Anderton fails MMP 101
Jim Anderton has had an op ed published in the NZ Herald, which demonstrates a total ignorance of MMP. It is unbelievable that an MP could get the most basic things so totally wrong. The key aspect is:
But the most critical factor, crucial to victory, is the National-held “marginal seats”, many of which have been traditionally Labour-held seats. Their importance in any election result has been largely ignored. We only need to look to recent state and federal elections in Australia to see how important these seats are in determining the outcome.
Both Julia Gillard and Tony Abbott spent what seemed like a disproportionate amount of their time in marginal seats. They knew only too well how important those seats were.
Marginal seats are oftetn pivotal to election victory and that’s where New Zealand’s election next year will be won or lost.
I might forgive a first year politics student for getting things so horribly wrong, but not an MP. Yes marginal seats are crucial in Australia – that is because they determine the election – whomever wins the most electorates wins.
But NZ has MMP. And apart from the occasional minor overhang, wining electorate seats does not gain you mroe overall seats in Parliament, as you get fewer list seats if you do. Your totla number of seats is determined by your share of the party vote.
Currently, the National-led coalition Government of four parties has 16 more seats in Parliament than the Labour-led opposition of three parties. How many more seats does Labour have to win to be in a position to form the next government by having more seats than National?
The answer is only nine seats – if the nine seats are won by Labour off National and Labour wins all its current seats.
In Labour’s favour, National has nine “marginal” seats which would be lost to Labour with a swing of less than 3 per cent.
Anderton is horribly wrong. so wrong, I don’t know whether it is stupidity or worse. If Labour won nine more electorate seats, then they would have nine fewer list seats.
What Labour need to win is to lift its party vote by 7%, not to win nine more electorate seats. Winning electorate seats is desirable, but Anderton fails POLS101 by making such moronic errors. And winning more party votes happens in all seats, not just nine marginal seats.
As far as the “party vote” is concerned, the clear evidence is that where a major party is picking up electorate seats from its opponent, it is also increasing its share of the party vote.
Actually it goes the other way around. If you increase your party vote in a seat, then the electorate vote tends to increase. But you need to increase your party vote in all seats.
If the party vote grew by 14% in the nine marginal seats, and stayed the same everywhere else, then the overall growth in the party vote would be around 2% only.
Anderton also makes some other errors, or over-states his case:
For example, Roy Morgan polls over the past six months show National and its support parties tracking downwards, with the latest (October 17) showing their support has dipped to 55 per cent from a high of 58.5 per cent in July.
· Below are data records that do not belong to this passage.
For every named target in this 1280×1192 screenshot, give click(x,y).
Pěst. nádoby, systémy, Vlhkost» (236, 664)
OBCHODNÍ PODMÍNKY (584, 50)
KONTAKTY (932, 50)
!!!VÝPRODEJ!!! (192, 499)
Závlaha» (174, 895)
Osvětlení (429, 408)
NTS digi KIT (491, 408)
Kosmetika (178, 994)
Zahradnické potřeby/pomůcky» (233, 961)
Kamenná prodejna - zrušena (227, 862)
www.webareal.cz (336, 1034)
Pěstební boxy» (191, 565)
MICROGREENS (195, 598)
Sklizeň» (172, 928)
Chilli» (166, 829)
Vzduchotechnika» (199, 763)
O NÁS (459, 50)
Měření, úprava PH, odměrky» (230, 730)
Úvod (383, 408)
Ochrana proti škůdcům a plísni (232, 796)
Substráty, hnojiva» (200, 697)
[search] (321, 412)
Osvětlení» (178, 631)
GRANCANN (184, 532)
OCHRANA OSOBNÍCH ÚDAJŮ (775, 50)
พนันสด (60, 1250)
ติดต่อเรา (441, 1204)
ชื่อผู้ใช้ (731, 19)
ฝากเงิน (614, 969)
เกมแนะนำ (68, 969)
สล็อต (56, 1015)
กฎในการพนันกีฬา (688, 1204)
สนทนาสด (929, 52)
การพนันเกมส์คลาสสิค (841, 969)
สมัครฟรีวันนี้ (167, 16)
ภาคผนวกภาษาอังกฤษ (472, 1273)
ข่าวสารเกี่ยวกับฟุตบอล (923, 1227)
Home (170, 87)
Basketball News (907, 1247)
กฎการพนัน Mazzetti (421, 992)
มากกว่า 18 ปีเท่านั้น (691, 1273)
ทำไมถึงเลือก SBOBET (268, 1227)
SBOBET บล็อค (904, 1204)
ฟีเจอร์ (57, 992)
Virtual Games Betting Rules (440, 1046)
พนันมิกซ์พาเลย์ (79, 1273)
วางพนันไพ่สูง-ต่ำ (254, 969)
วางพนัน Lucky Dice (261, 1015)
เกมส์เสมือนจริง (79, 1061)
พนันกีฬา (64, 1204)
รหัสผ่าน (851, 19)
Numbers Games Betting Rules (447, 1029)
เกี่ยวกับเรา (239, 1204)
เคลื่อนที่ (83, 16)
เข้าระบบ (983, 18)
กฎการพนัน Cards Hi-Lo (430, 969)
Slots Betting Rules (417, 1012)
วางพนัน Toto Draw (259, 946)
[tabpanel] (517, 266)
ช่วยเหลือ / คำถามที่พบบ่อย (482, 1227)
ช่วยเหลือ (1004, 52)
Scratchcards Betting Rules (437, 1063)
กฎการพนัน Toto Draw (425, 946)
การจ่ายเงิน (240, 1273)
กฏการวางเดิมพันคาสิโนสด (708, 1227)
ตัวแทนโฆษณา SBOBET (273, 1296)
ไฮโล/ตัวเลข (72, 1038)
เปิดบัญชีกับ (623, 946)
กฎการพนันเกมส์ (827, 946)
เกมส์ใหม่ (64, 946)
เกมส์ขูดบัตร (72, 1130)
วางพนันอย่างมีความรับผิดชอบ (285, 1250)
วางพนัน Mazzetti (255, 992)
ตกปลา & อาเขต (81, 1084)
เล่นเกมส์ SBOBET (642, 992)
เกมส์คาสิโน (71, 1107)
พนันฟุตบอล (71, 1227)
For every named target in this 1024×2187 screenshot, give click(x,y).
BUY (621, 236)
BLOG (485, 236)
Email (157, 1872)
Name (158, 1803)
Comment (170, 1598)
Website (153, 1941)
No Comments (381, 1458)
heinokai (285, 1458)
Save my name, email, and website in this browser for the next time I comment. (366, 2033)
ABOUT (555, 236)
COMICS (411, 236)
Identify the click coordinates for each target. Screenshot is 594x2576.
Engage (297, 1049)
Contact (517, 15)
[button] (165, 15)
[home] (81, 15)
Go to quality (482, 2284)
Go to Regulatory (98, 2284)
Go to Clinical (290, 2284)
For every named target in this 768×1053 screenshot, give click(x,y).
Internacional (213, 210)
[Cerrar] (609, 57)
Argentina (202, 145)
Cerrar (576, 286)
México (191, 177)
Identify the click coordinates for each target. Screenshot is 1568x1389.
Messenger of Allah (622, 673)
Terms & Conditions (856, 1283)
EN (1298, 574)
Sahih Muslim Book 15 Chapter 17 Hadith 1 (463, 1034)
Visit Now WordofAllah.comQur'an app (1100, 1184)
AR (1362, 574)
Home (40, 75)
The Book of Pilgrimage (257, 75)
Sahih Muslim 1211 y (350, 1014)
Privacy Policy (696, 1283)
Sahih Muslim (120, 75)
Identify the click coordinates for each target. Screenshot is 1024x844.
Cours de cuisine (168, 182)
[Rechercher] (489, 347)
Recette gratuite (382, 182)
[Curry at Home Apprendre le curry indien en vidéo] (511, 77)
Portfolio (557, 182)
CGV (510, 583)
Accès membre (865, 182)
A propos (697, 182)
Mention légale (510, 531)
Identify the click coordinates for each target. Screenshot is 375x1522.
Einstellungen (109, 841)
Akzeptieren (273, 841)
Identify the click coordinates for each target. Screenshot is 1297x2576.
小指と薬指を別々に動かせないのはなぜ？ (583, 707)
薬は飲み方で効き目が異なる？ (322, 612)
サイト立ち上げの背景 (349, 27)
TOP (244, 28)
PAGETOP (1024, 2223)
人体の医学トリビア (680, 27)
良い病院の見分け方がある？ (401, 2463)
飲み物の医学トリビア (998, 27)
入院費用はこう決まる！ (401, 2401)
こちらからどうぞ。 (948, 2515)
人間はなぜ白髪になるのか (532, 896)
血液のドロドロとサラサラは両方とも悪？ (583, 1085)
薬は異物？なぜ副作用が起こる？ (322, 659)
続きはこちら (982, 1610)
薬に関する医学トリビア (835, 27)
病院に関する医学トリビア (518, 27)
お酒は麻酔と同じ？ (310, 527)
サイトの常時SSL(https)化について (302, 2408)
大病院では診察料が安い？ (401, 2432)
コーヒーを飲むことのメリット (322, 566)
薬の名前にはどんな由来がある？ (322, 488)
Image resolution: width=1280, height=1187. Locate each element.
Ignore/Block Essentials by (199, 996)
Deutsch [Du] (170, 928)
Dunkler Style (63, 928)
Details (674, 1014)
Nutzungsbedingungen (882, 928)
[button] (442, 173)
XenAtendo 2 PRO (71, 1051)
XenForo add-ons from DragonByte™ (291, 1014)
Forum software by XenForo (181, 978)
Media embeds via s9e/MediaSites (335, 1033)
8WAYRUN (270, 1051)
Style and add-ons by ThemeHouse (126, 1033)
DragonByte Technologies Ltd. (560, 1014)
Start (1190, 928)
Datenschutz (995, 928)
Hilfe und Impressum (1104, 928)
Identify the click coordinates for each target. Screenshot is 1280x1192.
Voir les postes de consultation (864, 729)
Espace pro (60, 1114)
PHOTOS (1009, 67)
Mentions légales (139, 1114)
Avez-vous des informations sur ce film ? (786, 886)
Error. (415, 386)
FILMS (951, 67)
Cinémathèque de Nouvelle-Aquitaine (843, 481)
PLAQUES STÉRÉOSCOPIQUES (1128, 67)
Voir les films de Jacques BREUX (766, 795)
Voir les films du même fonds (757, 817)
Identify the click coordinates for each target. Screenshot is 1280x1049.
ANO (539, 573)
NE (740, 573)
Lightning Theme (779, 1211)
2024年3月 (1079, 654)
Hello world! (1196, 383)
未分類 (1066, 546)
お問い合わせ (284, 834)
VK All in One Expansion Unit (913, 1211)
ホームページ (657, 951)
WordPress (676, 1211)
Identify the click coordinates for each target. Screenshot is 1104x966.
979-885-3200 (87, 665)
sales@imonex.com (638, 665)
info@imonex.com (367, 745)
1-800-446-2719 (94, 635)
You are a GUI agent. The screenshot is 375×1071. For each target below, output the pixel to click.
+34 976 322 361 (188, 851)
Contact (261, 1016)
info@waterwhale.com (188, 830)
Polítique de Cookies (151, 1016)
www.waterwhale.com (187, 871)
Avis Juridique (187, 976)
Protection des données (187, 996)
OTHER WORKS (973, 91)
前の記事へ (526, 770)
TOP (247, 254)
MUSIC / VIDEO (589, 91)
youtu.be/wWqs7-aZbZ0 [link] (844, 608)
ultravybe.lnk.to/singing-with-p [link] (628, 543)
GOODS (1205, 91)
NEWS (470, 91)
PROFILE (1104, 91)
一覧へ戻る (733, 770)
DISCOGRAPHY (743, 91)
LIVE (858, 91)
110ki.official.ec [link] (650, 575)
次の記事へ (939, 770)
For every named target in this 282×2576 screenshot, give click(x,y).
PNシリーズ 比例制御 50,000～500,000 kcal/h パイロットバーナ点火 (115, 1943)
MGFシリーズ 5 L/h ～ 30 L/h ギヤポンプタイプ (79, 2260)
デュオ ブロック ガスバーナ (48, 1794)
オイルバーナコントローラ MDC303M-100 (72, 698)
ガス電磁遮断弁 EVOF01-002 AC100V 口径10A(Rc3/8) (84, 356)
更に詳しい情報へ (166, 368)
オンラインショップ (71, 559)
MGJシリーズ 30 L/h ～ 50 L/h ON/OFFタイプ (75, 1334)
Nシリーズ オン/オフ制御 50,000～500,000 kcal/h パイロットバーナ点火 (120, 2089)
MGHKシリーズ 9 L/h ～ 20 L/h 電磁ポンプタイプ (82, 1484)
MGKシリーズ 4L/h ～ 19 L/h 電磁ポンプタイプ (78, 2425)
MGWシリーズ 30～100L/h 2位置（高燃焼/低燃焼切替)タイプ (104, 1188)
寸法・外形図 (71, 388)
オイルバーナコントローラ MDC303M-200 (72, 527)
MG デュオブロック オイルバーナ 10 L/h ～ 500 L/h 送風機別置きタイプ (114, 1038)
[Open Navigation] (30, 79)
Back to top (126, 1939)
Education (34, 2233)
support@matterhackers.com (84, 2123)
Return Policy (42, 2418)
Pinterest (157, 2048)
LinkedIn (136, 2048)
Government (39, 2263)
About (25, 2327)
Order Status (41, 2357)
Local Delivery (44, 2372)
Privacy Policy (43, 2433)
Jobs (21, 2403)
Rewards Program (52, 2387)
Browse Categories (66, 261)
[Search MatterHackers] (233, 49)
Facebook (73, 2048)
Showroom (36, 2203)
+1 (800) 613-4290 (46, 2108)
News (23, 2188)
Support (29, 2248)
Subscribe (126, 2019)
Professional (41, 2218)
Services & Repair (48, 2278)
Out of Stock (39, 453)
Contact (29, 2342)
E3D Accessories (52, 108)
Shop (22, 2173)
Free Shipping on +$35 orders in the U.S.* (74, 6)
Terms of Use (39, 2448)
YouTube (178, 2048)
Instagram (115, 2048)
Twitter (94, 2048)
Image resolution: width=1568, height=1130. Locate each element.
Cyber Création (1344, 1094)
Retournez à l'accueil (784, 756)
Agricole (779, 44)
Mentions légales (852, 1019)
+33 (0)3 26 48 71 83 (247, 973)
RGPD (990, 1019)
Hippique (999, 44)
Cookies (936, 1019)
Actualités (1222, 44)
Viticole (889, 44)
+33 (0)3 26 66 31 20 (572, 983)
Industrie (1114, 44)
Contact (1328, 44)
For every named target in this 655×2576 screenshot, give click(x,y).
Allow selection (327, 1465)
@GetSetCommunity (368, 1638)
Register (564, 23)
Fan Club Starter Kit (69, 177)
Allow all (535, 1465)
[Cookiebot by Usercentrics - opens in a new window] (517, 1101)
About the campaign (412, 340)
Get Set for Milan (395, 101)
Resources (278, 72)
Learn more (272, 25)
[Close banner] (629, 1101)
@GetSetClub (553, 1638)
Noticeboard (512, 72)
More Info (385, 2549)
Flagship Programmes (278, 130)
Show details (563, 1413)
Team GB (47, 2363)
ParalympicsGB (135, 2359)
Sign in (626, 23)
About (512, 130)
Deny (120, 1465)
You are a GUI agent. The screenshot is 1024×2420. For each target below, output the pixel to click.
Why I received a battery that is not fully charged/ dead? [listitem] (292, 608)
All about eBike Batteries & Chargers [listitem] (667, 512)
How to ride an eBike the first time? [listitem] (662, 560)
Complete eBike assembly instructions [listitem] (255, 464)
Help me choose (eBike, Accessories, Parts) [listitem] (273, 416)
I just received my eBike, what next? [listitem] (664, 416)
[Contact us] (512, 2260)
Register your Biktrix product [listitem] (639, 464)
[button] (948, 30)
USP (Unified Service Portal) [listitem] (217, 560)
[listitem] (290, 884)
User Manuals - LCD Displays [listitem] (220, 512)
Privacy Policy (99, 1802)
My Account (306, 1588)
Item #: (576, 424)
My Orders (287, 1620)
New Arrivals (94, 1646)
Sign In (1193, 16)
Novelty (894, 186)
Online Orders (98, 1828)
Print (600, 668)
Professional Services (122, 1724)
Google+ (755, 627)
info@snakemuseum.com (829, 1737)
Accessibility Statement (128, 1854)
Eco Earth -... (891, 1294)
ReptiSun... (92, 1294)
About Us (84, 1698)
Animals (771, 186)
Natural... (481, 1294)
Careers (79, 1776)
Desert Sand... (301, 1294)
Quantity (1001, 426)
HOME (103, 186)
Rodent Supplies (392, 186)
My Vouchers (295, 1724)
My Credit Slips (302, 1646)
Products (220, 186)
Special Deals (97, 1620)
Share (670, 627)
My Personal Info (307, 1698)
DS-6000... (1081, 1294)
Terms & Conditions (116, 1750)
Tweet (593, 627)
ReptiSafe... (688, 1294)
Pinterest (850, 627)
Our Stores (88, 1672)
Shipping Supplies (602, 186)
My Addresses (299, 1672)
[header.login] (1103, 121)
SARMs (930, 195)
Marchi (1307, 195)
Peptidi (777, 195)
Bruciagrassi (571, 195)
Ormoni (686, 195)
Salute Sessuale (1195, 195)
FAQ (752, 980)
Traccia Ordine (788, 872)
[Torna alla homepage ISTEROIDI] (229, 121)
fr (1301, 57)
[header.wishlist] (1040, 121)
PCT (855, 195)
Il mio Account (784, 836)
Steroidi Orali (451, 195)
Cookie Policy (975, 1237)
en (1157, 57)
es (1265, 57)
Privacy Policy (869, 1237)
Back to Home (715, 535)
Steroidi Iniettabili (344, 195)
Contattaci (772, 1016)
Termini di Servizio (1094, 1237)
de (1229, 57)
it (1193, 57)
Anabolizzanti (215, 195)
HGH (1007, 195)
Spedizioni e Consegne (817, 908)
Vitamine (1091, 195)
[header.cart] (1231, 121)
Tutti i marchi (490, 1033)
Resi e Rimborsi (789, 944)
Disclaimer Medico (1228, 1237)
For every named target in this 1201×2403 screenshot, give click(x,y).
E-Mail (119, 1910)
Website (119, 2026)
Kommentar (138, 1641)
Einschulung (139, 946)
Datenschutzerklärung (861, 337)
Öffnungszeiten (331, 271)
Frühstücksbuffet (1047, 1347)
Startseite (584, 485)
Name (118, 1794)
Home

Meanwhile, Labour and its support parties have slowly but steadily tracked upwards – support now at 45 per cent compared to 41.61 per cent at the 2008 general election.
The 45% for the opposition includes NZ First who are not in Parliament and who have not made the threshold.
On that Roy Morgan poll Labour and the Greens would win only 51 seats out of 123 – which is fewer seats than they got in 2008.
More importantly, the confidence rating for the Government is down from a 72 per cent approval level late last year to the current 60.5 per cent. The disapproval rating over the same period has increased from 16.5 to 24 per cent.
Find me one other Government in the world with a confidence rating so high after two years in office. A net approval rating of +36% is staggeringly high.
Of course National can lose the next election. As they say a week can be a long time in politics. But Anderton’s op ed is literally garbage – it is a FPP analysis of an MMP election. If he was a student at university he’d get a F.